As motivações para criar o grupo são ideológicas.

“Não recebemos pagamento ou comissão para estar aqui, estamos trabalhando duro porque acreditamos num propósito viável e importante para nós mulheres”, afirmou outra moderadora.

 

Perfis

Entre os depoimentos compartilhados no grupo, há relatos dos mais diversos perfis: mulheres de direita, mas que não concordam com as ideias de Jair Bolsonaro, e de esquerda – que combatem com veemência o discurso violento propagado pelo candidato do PSL.

Uma delas afirmou: “Sou esposa de um coronel do Exército e esse Bolsonaro não nos representa. Ele não tolera as minorias e somos pais de um filho autista. Ele trata deficientes, mulheres, negros, homossexuais com deboche e desprezo”.

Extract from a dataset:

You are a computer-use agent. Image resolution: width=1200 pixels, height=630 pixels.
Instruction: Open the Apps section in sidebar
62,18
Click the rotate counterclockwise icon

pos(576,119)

O grupo tem regras, como a proibição do discurso de ódio e da exposição das mulheres que integram a página.

Apoiadores de Bolsonaro criaram uma versão falsa do grupo para confundir as participantes.

Trata-se do Mulheres Unidas Contra Bolsonaro (reserva).

O eleitorado feminino será pedra no meio do caminho para o candidato à Presidência da República Jair Bolsonaro.

De acordo com a pesquisa Datafolha divulgada nessa segunda-feira (10/9), o postulante militar da reserva possui 17% da intenção de voto do eleitorado feminino e é rejeitado por 49% delas.

Nenhum outro concorrente tem tanta discrepância em porcentagem de eleitores por gênero.